By Nicole Dhanraj
When you work in healthcare long enough, certain things start to feel routine. Procedures become familiar. Risks feel manageable. You know what’s safe, what’s common and what’s done every single day.
Patients don’t always experience it that way.
Recently, my husband went in for surgery. In a conversation beforehand, he said something that made me laugh at first. “You know, long ago they used to say not many people came back from anesthesia.”
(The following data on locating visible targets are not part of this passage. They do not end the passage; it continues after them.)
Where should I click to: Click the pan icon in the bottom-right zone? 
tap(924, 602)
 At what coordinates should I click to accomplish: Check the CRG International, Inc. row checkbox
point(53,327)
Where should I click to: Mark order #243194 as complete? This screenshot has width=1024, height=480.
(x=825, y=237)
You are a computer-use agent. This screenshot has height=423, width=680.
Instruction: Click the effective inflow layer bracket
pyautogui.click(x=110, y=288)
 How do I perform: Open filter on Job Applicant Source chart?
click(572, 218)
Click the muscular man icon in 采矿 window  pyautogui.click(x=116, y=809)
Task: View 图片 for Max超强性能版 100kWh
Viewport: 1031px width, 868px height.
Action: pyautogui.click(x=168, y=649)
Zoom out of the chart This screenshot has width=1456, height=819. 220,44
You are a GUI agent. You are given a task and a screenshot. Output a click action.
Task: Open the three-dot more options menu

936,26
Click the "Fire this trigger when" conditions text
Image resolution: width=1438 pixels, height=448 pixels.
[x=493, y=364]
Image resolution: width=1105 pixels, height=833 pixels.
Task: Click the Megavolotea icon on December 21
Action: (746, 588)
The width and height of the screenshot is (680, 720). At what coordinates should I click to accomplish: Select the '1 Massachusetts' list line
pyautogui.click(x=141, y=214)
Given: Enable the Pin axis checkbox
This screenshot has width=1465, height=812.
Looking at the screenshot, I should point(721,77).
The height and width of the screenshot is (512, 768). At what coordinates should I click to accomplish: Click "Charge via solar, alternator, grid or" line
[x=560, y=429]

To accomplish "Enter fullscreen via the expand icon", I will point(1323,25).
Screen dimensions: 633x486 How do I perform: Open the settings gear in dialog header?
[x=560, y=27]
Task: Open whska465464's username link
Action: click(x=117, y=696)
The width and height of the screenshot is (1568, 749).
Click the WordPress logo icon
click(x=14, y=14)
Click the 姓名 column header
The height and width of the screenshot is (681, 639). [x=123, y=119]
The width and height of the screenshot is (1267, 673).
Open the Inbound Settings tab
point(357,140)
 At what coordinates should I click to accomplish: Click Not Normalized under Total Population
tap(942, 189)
I chuckled and said, “Yeah, that was long ago.” and responded the way many of us would. I told him that anesthesia today is used all the time, that it’s closely monitored, and that it’s very safe.
It caught my attention. I asked him if he was nervous, and he said yes. I reassured him that honestly everything would be fine. And, I believed that reassurance completely.
But after surgery, when he said, “I made it back,” it stopped me.
That comment wasn’t about the outcome. It was about what he had been carrying with him the entire time.
In healthcare, we often assume that once we explain the science, fear will fade. Sometimes it does. But sometimes fear isn’t rooted in a lack of information, it’s rooted in stories. Things people have heard growing up. Family experiences. Cultural beliefs. Old warnings that linger long after medicine has changed.
For clinicians, anesthesia is routine. For patients, it can feel like handing over control. And those fears don’t always show up as clear questions. They show up sideways in a comment, a joke or a passing remark we might easily brush past if we’re not listening closely.
What this experience reminded me is that even when we ask, “Are you nervous?” and even when we reassure patients appropriately, that underlying fear doesn’t always disappear. Trust and fear can exist at the same time.
This isn’t about patients believing myths. It’s about recognizing that people bring beliefs and stories into healthcare spaces whether we ask about them or not. And if we don’t make room for those conversations, we may never hear what’s really sitting underneath the surface.
Sometimes it only takes a gentle follow-up to open the door:
- “Have you heard anything about this procedure that stuck with you?”
- “Are there stories you’ve been carrying into this?”
- “Is there anything about this that’s been worrying you, even if it’s hard to explain?”
These questions don’t slow care down. They help us connect with patients in a more honest way.
Patients don’t walk into procedures as blank slates. They walk in with history, belief and fear already in place. When we learn to listen for those quiet cues, we meet patients where they actually are not just where we assume they should be.
What stayed with me most is that this came from someone I know well and someone I talk to about healthcare all the time.
It was a reminder of how easy it is to overlook the deeper meaning behind what sounds like a simple comment, even when we think we’re listening.
Nicole Dhanraj, Ph.D., SHRM-SCP, PMP, GPHR, CPSS, CRA, R.T(R)(CT)(MR), is an experienced imaging director.